Reconyx Hyperfire (source: www.reconyx.com)
Greater range of video length options
More frame rate options
More trigger delay options
Motion sensor scheduling
More time-lapse intervals and surveillance modes
Greater range of ISO and nighttime shutter settings
Higher/lower operating temperatures
Optional external power connector
Option for custom focal system
Optional external trigger
Software with more options
The Security Enclosure:
A good lock and security enclosure are important for most sites. But we also like the Reconyx security enclosure for another reason: image stability. Minimizing camera movement is one of the most important considerations for effective monitoring! Of course, a security enclosure does not guarantee a perfectly stable camera. But we like the way the enclosure can be mounted in a permanent position and the camera can be removed for maintenance and placed back in the security enclosure without large translational or rotational shifts in the field of view. We have used other cameras and mounting systems where the camera and/or mount has to be loosened or removed when swapping the SD card and/or changing batteries. When we re-attach the camera and/or mount, it’s a guessing game as to whether we’ve returned the camera to a position that captures even a similar field of view.
Reconyx security enclosures as seen at https://www.reconyx.com/product/Security-Enclosure.
Other Accessories:
We are just now trying this heavy duty swivel mount: https://www.reconyx.com/product/Heavy-Duty-Swivel-Mount. We have heard good things about it and will update when we have more experience.
When using lithium AA batteries in a standalone camera, we have long camera run times. We are just getting acquainted with the cellular camera, which obviously requires more power. We have heard good things about Reconyx’s external power supply. It has a nice form factor, but it is pretty simple: a solar panel, charge controller, and replaceable battery. If you’re already great at setting up solar power and/or have the supplies in your lab, maybe you can save a little by doing it yourself. We’ll update here after we have some experience with this power supply: https://www.reconyx.com/product/solar-charger-10-watt.
Things we think you should NOT do:
Pretty please, do not just stick a t-post in the ground and attach a camera. You will get a lot of camera movement and it will make life more difficult when you want to process your images.
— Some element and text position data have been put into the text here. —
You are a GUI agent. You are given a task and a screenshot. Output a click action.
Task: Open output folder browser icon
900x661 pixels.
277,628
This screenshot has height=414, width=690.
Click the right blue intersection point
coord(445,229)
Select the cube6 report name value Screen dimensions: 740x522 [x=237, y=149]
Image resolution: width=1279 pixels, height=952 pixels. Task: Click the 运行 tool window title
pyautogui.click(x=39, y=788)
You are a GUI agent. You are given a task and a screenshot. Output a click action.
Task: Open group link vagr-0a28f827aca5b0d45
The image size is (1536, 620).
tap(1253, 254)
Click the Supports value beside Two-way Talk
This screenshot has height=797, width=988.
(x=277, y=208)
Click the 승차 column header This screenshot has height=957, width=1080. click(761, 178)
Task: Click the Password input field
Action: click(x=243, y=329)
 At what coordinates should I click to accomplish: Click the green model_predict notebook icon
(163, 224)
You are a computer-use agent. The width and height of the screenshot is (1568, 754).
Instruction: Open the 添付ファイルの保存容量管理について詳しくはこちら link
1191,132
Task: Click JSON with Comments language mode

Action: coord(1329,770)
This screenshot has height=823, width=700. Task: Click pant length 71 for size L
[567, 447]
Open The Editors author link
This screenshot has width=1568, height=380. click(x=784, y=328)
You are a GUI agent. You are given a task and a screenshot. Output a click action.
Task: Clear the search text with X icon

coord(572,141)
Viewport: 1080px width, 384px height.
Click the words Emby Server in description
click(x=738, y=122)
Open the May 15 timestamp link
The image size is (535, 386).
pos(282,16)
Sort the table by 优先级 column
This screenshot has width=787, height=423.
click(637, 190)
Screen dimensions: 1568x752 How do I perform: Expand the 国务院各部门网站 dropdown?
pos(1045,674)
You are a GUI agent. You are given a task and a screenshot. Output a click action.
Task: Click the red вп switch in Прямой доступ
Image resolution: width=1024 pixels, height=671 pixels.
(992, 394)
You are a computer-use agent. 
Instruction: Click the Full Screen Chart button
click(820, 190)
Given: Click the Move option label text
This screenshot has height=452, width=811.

Do not just strap a camera on a tree. If you are using a tree and can’t use screws or lag bolts, then securely attach an enclosure (directly, or via swivel mount that is strapped to the tree). If you just strap the camera to a tree and then have to remove the strap and camera each time you swap an SD card and/or batteries, you will get a lot of camera movement and it will make life more difficult when you want to process your images.
In conclusion, we think the Reconyx camera is a good choice for our research projects. It is a relatively expensive option and much cheaper cameras might acquire imagery that is suitable for your work. We’d be happy to hear if there are other options that have worked well for you. When it’s all said and done, the best advice we can offer is to create a stable mounting system that minimizes changes in the field of view. Otherwise, you will get a lot of camera movement and it will make life more difficult when you want to process your images!